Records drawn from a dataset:
============================================================

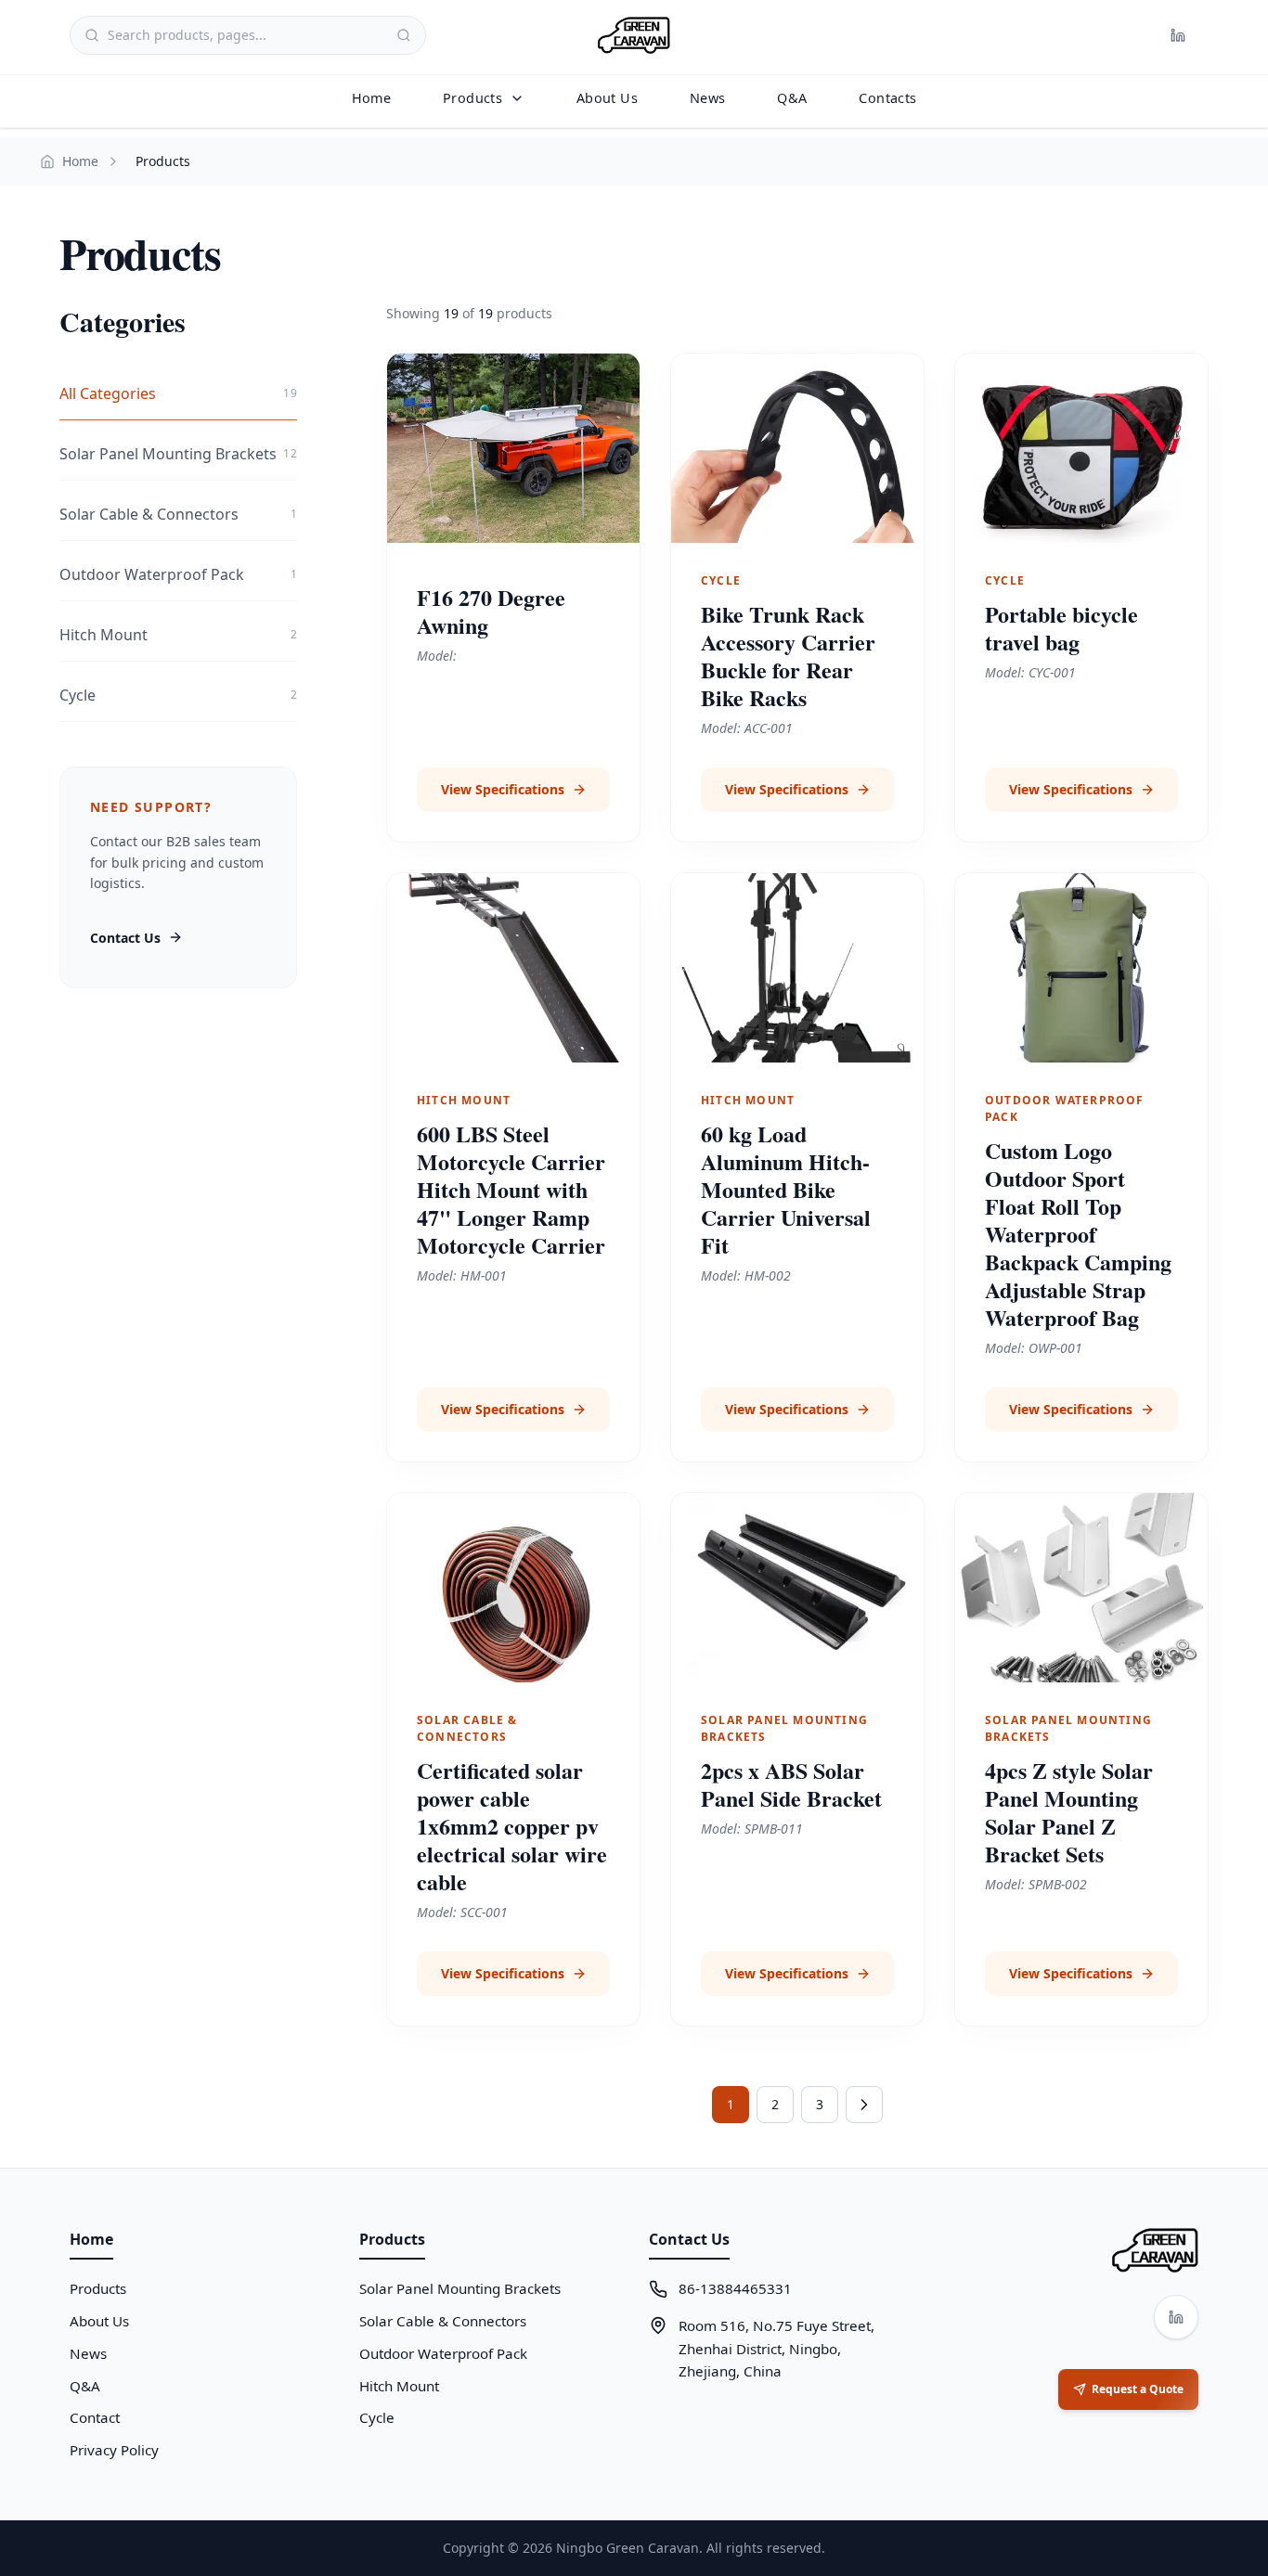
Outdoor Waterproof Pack (443, 2353)
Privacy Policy (114, 2450)
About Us (607, 98)
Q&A (792, 98)
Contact (95, 2417)
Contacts (887, 98)
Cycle (377, 2417)
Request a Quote (1138, 2389)
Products (472, 98)
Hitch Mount (399, 2385)
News (707, 98)
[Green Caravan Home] (633, 35)
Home (371, 98)
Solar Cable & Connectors (442, 2321)
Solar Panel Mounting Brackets (460, 2288)
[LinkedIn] (1178, 35)
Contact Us (125, 938)
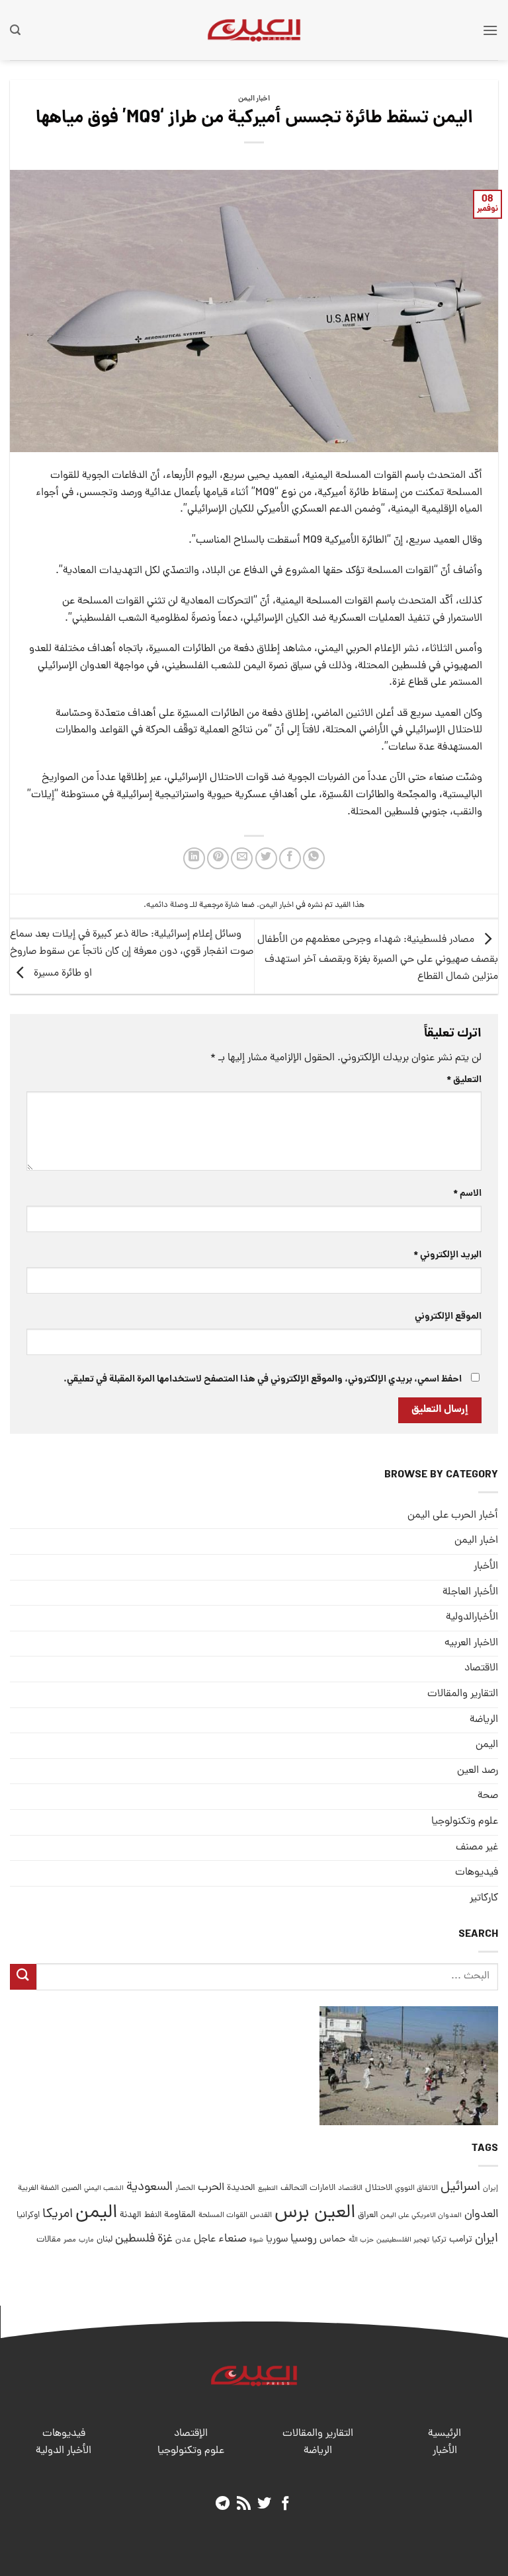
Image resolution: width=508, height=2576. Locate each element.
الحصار (185, 2189)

============================================================

__PROMPT__. Without changing a word, retype every entry above, but drop its pictures.

__EXERCISE ANSWER__.
Outdoor Waterproof Pack (443, 2353)
Privacy Policy (114, 2450)
About Us (607, 98)
Q&A (792, 98)
Contact (95, 2417)
Contacts (887, 98)
Cycle (377, 2417)
Request a Quote (1138, 2389)
Products (472, 98)
Hitch Mount (399, 2385)
News (707, 98)
[Green Caravan Home] (633, 35)
Home (371, 98)
Solar Cable & Connectors (442, 2321)
Solar Panel Mounting Brackets (460, 2288)
[LinkedIn] (1178, 35)
Contact Us (125, 938)
Image resolution: width=508, height=2576. Locate each element.
الحصار (185, 2189)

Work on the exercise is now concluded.